STATED PROBLEM 1
Using the passage about the film Elijah, answer each question on its own line:
(a) Who handled the cinematography?
(b) How long is the film's running time?
(c) Who is the film's executive producer?
STATED PROBLEM 2
Go on with the passage about the film Elijah, starting right after its last sentence.

- Directed by: Razid Season
- Written by: Razid Season
- Produced by: Razid Season
- Starring: Ajaz Alam Mithila Gazi Debjani Banerjee
- Cinematography: Uladzimir Taukachou
- Edited by: Emanuele Michetti
- Music by: Upasak Mukherjee, Orazio Saracino
- Production company: Image Maker Films
- Distributed by: Image Maker Films
- Release date: November 2, 2024 (Boston);
- Running time: 20 minutes
- Country: United States
- Languages: English Bengali

= Elijah (2024 film) =

2024 short drama film

Elijah is a 2024 American short drama film produced, written, and directed by Razid Season.

It is a narrative film by Season, inspired by true characters. The film follows a Bengali Muslim yellow cab driver who faces mounting pressure in New York City from financial hardship and fading dreams, as well as his daughter's coming out as transgender, forcing him to reexamine the limits of his love and understanding.

The film had its initial release in the festival circuit in November 2024 and has been screened at numerous film festivals. The film stars Asian American actors as well as American actors. Harvey Brownstone, the first openly gay judge in Canada, is the film's executive producer. Piotr Kajstura and Richard Kwolek are the producers.

DATASET EXCERPTS
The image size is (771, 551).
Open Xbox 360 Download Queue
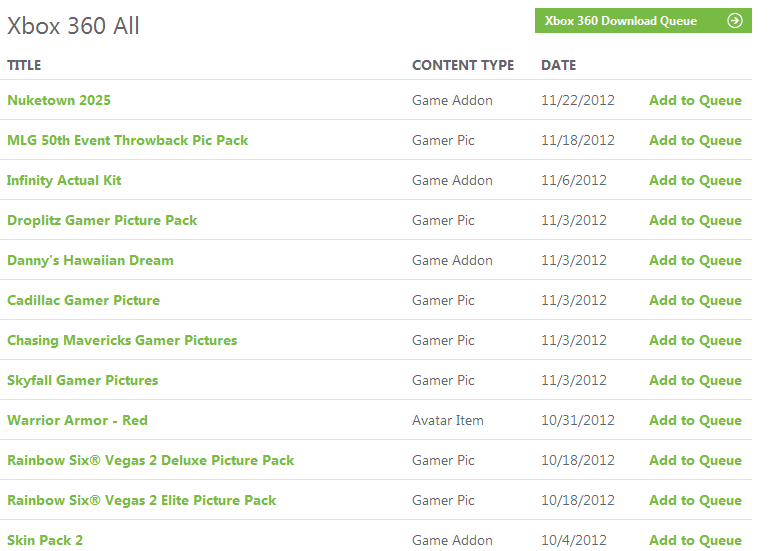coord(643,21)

==

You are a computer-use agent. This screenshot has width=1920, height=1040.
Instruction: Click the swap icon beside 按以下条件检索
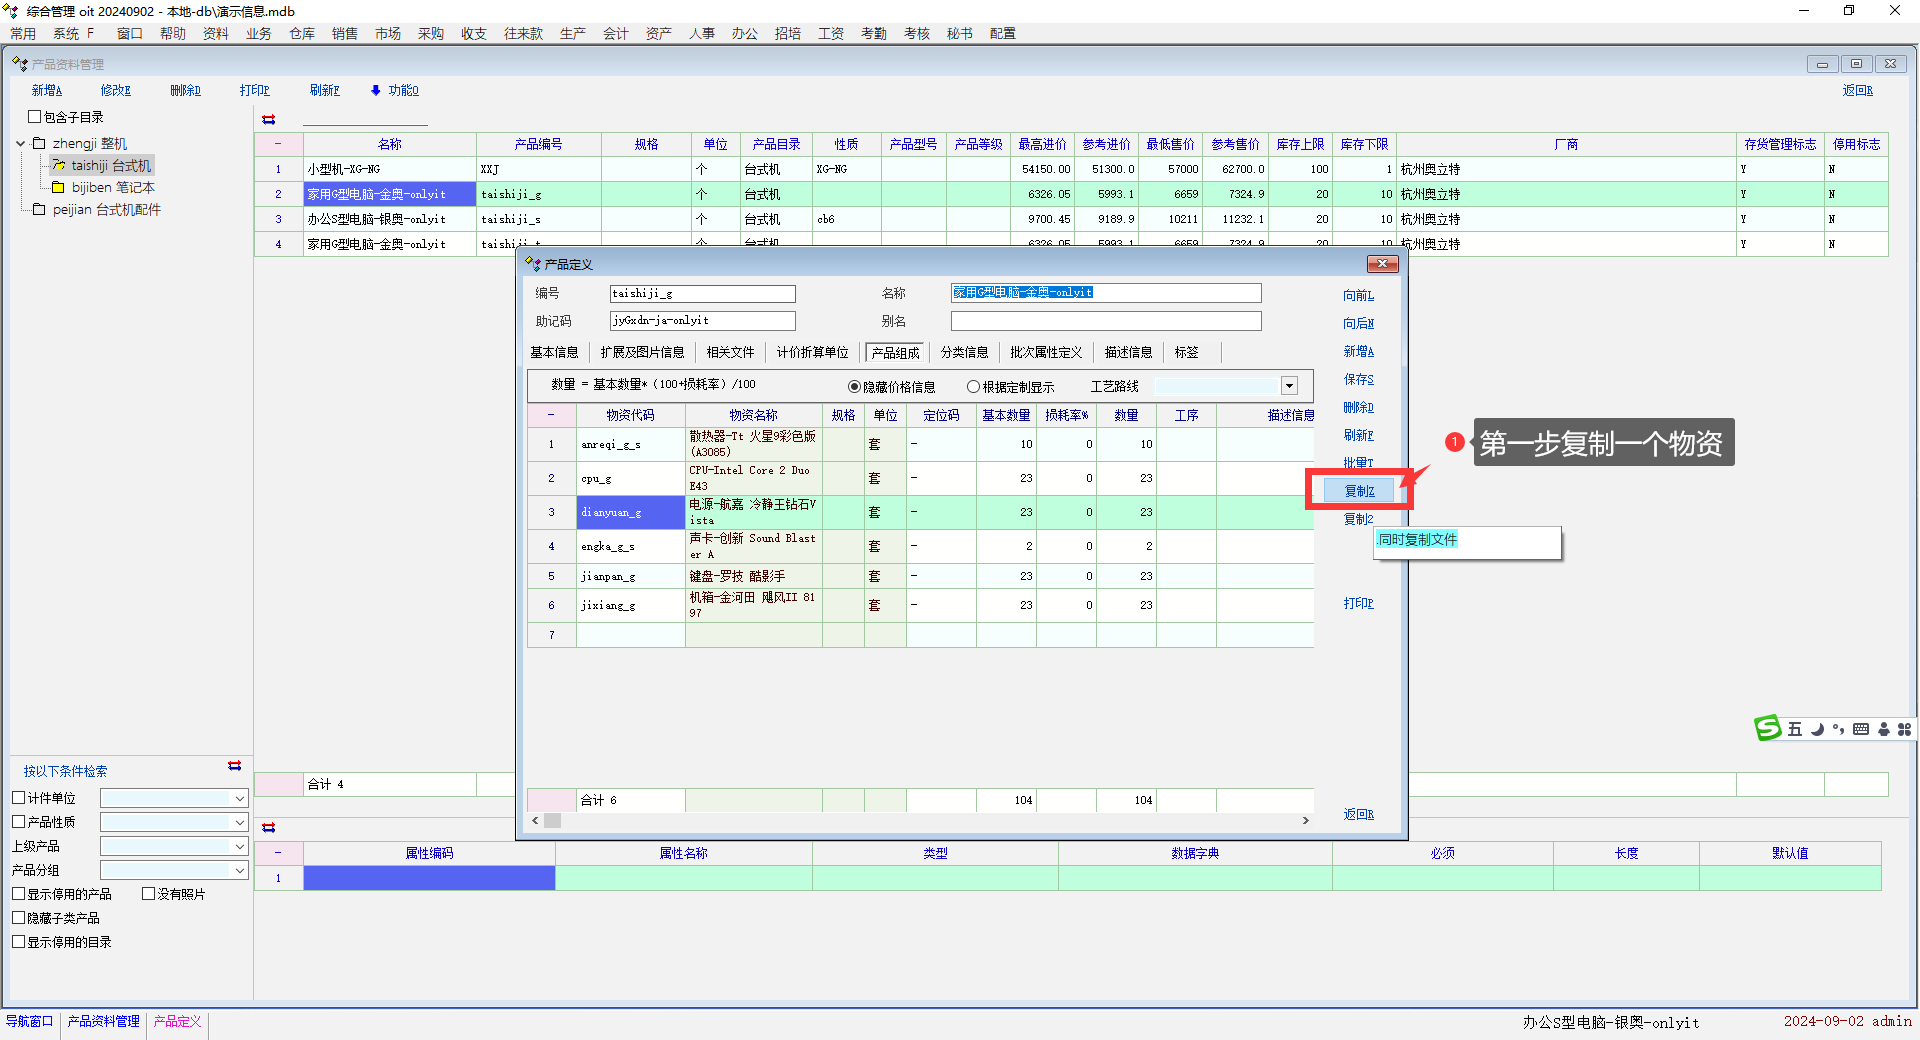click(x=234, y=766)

WRITTEN RESPONSE 1
(a) Uladzimir Taukachou
(b) 20 minutes
(c) Harvey Brownstone

WRITTEN RESPONSE 2
The film was screened at several Asian American Pacific Islander Film Festivals in May 2025 as part of AAPI Heritage Month.

== Plot ==

Haider, a Bengali Muslim taxi driver faces the reality that the American Dream may never be his. Grueling hours, rude customers, a collapse in medallion values and suicides among fellow drivers continually chip away at his hope for the future. Under this backdrop, crisis spills into his family life as his child, Shoshi, is consumed by a struggle: a desire to live life fully as man in a transphobic immigrant culture. His relationship with his transgender son challenges his past views on LGBTQ issues, forcing him to confront prejudice in his community to protect the child he loves.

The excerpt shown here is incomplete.